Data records
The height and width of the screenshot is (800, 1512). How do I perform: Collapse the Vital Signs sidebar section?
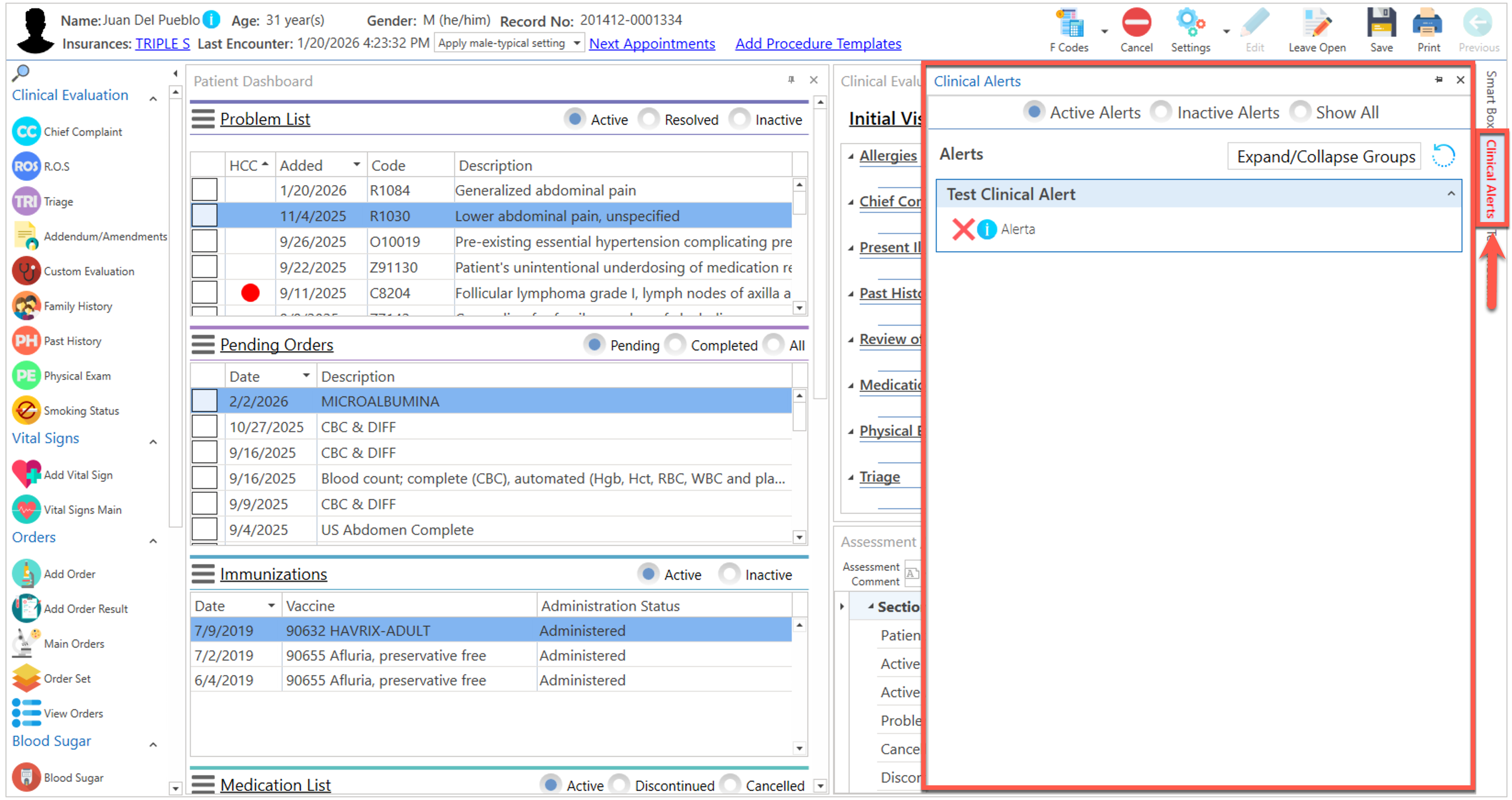pos(153,441)
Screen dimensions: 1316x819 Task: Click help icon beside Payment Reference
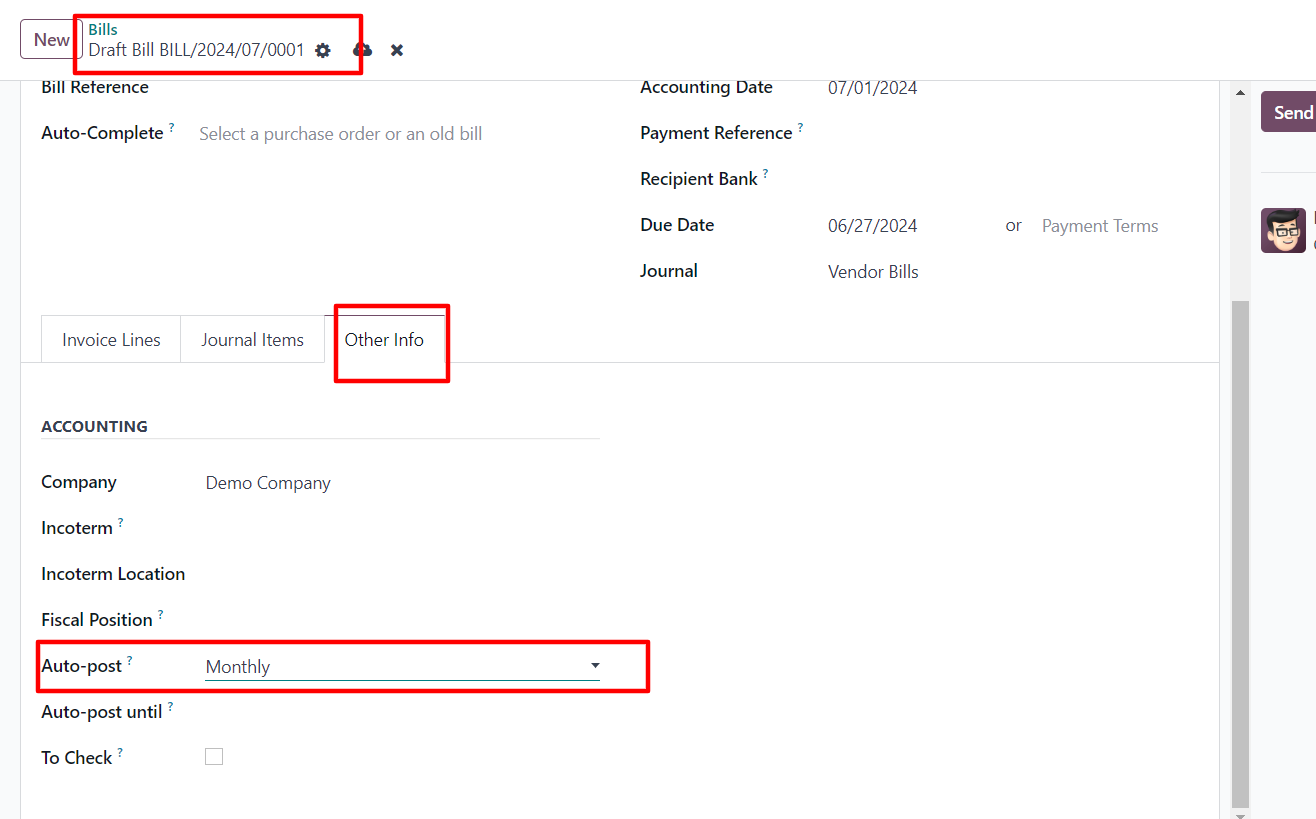[x=800, y=128]
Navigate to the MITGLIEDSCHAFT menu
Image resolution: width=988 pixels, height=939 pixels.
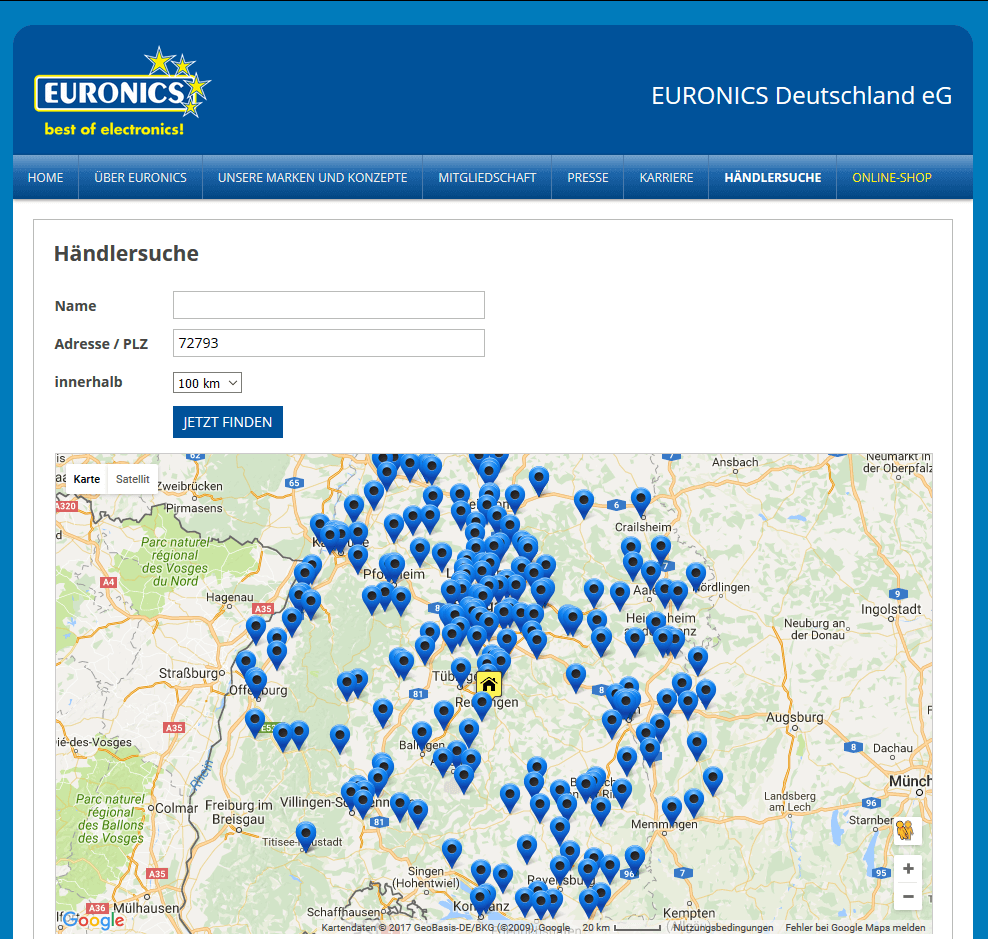point(487,177)
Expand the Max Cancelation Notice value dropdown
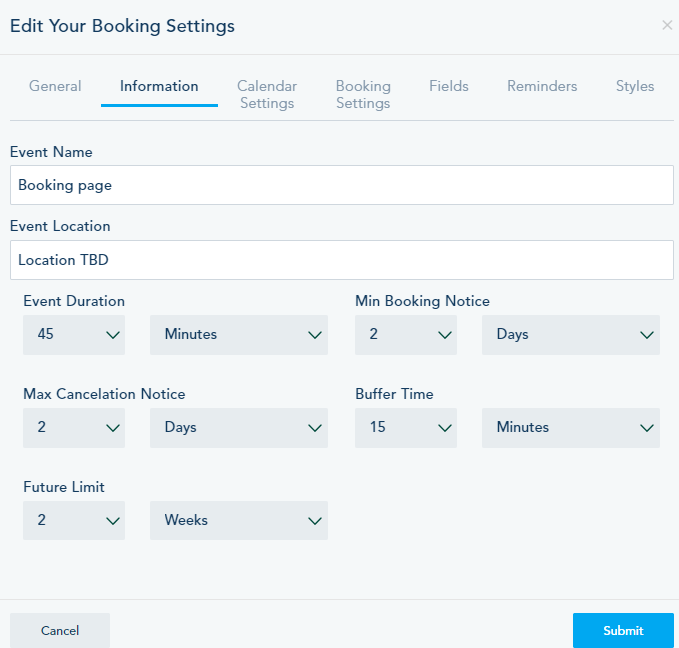The image size is (679, 648). pos(74,428)
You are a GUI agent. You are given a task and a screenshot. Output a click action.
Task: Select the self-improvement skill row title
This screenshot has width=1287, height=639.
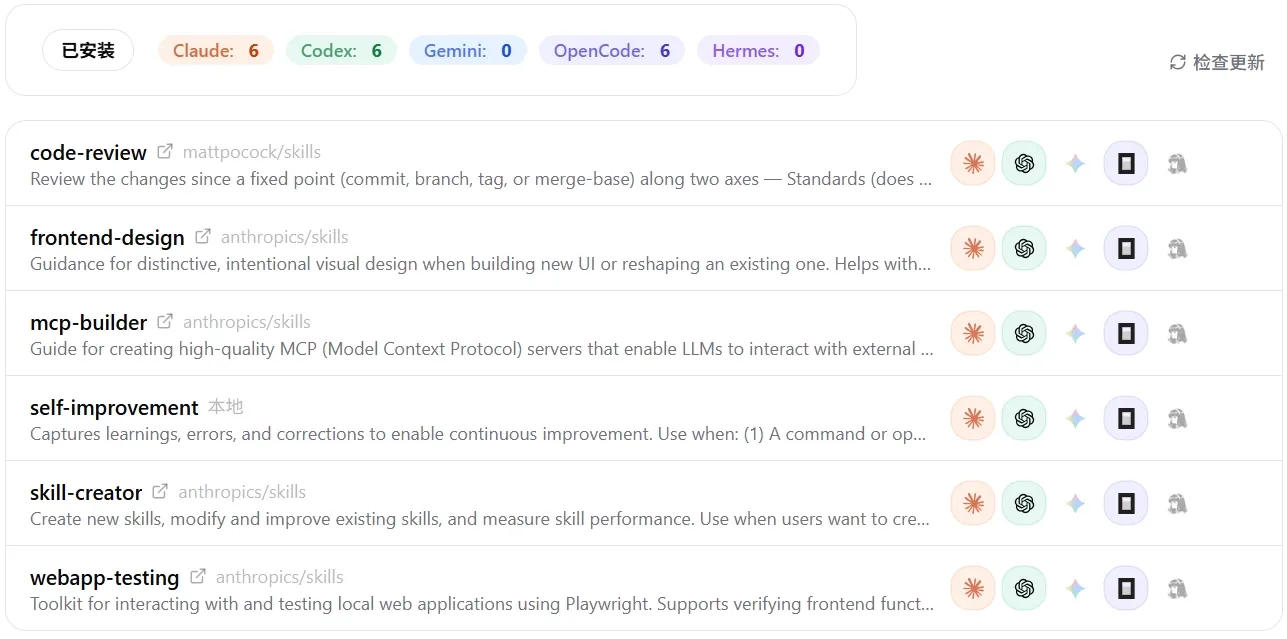click(114, 407)
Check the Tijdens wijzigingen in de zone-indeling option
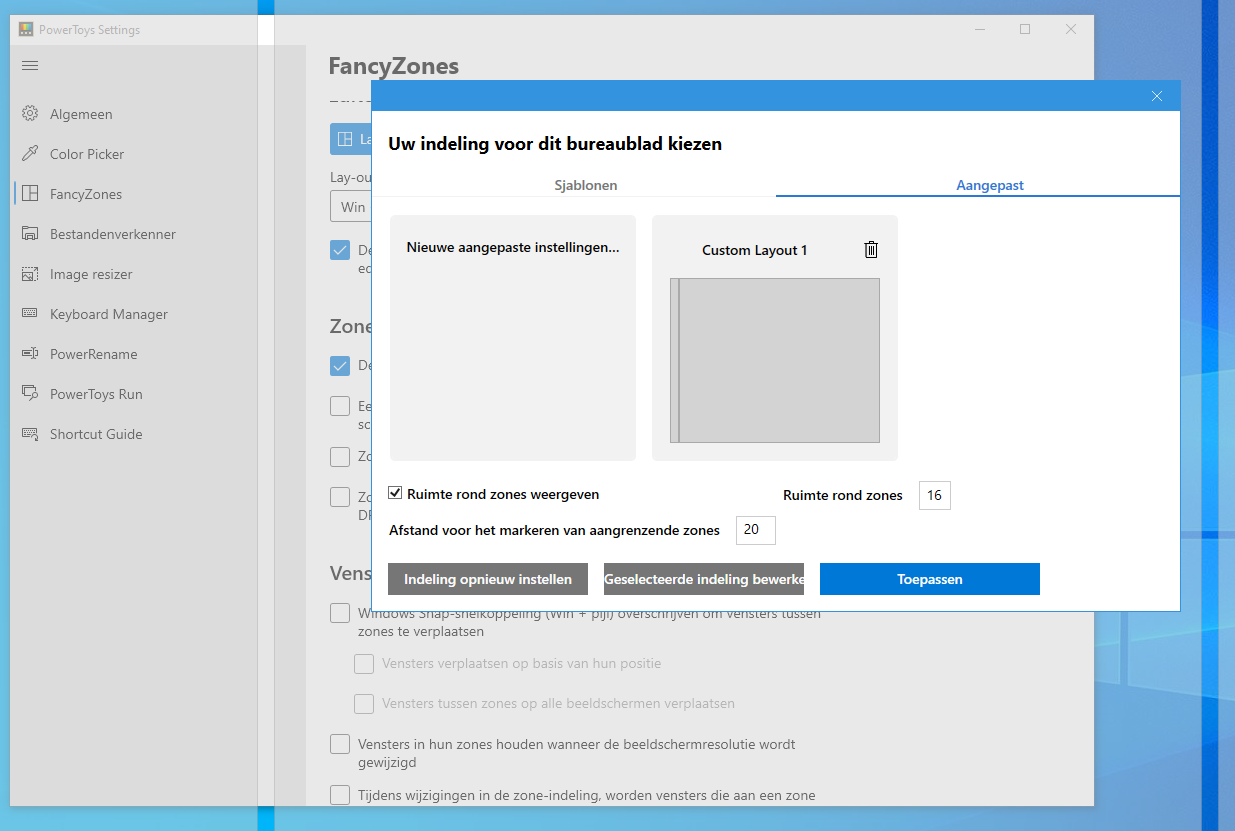The width and height of the screenshot is (1235, 831). coord(340,794)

Task to carry out
Return the text of every entry above word for word, leaving out the pictures.

Response
The height and width of the screenshot is (800, 1512). How do I perform: Collapse the Vital Signs sidebar section?
pos(153,441)
Screen dimensions: 1316x819 Task: Click help icon beside Payment Reference
[x=800, y=128]
Navigate to the MITGLIEDSCHAFT menu
Image resolution: width=988 pixels, height=939 pixels.
point(487,177)
Expand the Max Cancelation Notice value dropdown
The image size is (679, 648). pos(74,428)
You are a GUI agent. You are given a task and a screenshot. Output a click action.
Task: Select the self-improvement skill row title
This screenshot has width=1287, height=639.
click(114, 407)
Check the Tijdens wijzigingen in de zone-indeling option
The width and height of the screenshot is (1235, 831). coord(340,794)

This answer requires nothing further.